以前もその変態性からシャロンとキャメリアから危険人物扱いを受けていた。
きしめんがさすがに呆れながら近くにいた葵に聞いた。
「何だこいつは?」
「ただの変態だ。気にするな」
するとそこへ女子の撫子が出てきた。
撫子は上品なワンピースにロングヘアの大人女子といったいで立ちなのだが、かなり大きなアタッシュケースを持っている。
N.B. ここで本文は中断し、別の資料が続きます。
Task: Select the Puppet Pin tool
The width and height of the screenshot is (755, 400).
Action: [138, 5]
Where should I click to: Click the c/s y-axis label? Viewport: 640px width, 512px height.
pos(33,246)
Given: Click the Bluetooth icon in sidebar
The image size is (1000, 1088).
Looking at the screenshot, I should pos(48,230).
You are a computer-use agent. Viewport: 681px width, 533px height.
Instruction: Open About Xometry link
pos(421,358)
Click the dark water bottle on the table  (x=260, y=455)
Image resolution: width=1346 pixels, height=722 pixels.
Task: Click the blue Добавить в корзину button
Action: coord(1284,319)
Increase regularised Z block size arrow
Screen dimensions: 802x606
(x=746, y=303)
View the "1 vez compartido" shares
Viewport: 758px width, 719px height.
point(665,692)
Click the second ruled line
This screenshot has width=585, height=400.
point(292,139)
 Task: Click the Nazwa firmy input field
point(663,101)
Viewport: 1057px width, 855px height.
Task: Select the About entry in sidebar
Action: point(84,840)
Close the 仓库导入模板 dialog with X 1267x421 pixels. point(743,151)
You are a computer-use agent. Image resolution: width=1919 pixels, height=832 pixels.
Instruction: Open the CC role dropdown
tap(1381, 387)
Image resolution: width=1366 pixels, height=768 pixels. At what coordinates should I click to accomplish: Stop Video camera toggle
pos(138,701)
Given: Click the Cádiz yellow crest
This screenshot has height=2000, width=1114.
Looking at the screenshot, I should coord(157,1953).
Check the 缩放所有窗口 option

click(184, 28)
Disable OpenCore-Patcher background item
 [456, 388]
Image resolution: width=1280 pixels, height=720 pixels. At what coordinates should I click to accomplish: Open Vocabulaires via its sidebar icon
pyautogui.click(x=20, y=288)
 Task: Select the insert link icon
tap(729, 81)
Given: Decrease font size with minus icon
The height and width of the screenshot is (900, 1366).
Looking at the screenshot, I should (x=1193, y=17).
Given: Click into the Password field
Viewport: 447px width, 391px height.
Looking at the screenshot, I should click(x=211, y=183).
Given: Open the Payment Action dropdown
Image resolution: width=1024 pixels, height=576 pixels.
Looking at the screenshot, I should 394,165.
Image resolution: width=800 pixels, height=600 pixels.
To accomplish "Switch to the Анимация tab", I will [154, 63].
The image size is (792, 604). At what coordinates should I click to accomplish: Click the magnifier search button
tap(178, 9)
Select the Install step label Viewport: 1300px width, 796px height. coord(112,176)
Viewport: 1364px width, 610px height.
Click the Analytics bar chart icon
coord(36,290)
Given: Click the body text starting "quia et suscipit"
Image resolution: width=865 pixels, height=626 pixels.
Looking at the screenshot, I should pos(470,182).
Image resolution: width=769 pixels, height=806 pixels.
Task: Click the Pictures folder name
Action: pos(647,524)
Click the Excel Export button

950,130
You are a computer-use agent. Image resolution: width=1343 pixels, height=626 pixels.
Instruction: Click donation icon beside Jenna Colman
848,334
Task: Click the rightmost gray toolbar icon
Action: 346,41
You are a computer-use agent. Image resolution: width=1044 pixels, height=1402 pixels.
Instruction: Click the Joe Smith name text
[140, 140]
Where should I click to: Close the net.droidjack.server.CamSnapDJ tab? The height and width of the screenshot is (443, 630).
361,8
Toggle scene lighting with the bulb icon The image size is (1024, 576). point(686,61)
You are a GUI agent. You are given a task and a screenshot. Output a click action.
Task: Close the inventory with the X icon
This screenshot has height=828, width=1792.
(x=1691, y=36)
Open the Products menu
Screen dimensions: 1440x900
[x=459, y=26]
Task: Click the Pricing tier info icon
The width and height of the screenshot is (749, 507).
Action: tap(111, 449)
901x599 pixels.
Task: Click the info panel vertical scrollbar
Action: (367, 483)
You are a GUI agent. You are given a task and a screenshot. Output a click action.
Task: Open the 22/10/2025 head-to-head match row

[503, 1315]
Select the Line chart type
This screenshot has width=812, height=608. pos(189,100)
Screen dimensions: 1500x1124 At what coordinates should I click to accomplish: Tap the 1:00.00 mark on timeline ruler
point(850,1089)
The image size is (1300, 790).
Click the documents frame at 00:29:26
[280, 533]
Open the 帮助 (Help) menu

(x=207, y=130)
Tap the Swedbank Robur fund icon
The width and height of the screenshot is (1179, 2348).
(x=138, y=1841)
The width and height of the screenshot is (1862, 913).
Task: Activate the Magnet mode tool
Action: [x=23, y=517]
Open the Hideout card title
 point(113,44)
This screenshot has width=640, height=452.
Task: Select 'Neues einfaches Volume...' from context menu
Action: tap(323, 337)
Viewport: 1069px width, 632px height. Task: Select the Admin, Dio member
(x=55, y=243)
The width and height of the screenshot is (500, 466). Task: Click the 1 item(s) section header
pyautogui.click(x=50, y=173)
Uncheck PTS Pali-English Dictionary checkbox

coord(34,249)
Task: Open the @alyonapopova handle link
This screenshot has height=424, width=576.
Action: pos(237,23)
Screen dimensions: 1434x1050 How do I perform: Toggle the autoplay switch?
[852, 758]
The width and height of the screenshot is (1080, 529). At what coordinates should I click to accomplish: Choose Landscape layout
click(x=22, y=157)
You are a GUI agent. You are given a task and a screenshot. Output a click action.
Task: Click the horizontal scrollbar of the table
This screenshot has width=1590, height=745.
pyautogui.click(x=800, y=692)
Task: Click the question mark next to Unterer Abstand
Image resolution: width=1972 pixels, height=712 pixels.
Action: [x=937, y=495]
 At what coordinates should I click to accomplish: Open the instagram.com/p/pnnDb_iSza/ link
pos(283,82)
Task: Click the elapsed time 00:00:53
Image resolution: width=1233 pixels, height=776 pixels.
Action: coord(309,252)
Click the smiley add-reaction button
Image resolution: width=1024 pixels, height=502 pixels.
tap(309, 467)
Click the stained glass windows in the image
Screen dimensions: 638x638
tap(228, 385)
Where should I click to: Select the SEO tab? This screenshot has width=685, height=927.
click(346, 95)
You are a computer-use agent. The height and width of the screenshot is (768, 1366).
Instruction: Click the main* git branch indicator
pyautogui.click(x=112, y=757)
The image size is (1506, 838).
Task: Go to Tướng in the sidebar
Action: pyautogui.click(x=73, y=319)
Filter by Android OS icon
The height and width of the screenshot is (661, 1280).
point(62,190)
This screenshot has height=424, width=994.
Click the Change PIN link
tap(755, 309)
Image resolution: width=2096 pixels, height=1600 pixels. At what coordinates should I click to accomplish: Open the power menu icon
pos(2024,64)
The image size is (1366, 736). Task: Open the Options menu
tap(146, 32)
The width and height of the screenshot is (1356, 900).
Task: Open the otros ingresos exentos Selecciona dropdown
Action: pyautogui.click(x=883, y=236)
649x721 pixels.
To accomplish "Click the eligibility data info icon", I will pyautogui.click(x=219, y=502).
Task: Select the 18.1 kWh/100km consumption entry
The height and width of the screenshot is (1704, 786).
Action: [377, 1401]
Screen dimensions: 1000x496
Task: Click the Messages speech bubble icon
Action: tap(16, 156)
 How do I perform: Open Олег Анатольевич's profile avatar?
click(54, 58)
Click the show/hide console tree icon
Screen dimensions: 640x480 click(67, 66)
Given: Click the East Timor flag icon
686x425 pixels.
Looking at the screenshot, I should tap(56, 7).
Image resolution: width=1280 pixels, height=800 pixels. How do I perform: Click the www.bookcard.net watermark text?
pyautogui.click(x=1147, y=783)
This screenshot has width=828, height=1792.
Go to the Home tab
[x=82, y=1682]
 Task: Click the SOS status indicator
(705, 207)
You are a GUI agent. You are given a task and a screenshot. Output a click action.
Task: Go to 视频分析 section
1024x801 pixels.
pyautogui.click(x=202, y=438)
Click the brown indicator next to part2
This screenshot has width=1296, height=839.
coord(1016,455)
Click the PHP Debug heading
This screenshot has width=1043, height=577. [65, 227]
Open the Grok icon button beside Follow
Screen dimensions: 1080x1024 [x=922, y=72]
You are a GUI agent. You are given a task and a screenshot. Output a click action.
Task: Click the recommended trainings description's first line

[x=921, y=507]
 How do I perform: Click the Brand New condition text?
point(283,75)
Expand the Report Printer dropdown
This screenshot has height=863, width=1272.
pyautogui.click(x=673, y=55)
一体、どこへ行くというのだろうか?と思わざるを得ない。
「そんな事も無いわよ!私はこの子達に才能を感じるわ!」
そして突然、きしめんの手を握る。
女性にいきなり手を握られて少し照れた様子を見せた。
さすがは非モテ軍隊と名高い魔王軍機動隊隊長。
万年モテ期の葵とは対極にいた存在なのである。
「私にあなたの才能を引き出させて!」
きしめんは一瞬怯むも撫子の手を握り返す。
「お、おう!」
『何?何か才能あんの、俺?』
動揺してつい頷いてしまった。
了承を得てウキウキしながら、撫子がアタッシュケースを地面に置いて広げ始める。
中から出て来たのは女性が着るようなドレス類。
そう、撫子は女装させたがりなのである。
「え?一体何を?」
よくわからないまま彼女の奇行を見ているしかできない。
そこにキャンディが割り込んだ。
「俺を無視するな!俺はお前を認めないからな!」
「珍しく饒舌だね。キャンディは少し気にし過ぎだよ。大丈夫、僕が変なことは絶対にさせない!以前の葵くんを見ただろ?」
その言葉にみんなが一気に黙ってから「あー・・・」と言う。
「きっとゴキ汁とかのことですよね?」とロルロージュが耳打ちすると、きしめんが何度も頷く。
『俺の汚名は晴らすチャンスが無いのか・・・』
葵は眉を顰めてどこを見るでもなく、黙って立っている。
このディンブラから与えられた汚名を背負い続けなくてはいけないことが明確になった瞬間だった。
「少しでも変なことしたら即追い出してやるからな!!」
キャンディが睨みつけているとディンブラは仕方なく笑顔を作って見せる。
「うん、その時はそうだね。仕方ないからね」
それからきしめんに振り返った。
「さ、キャンディも納得してくれたことだし、行こうか!!」
ディンブラの後をついて行った。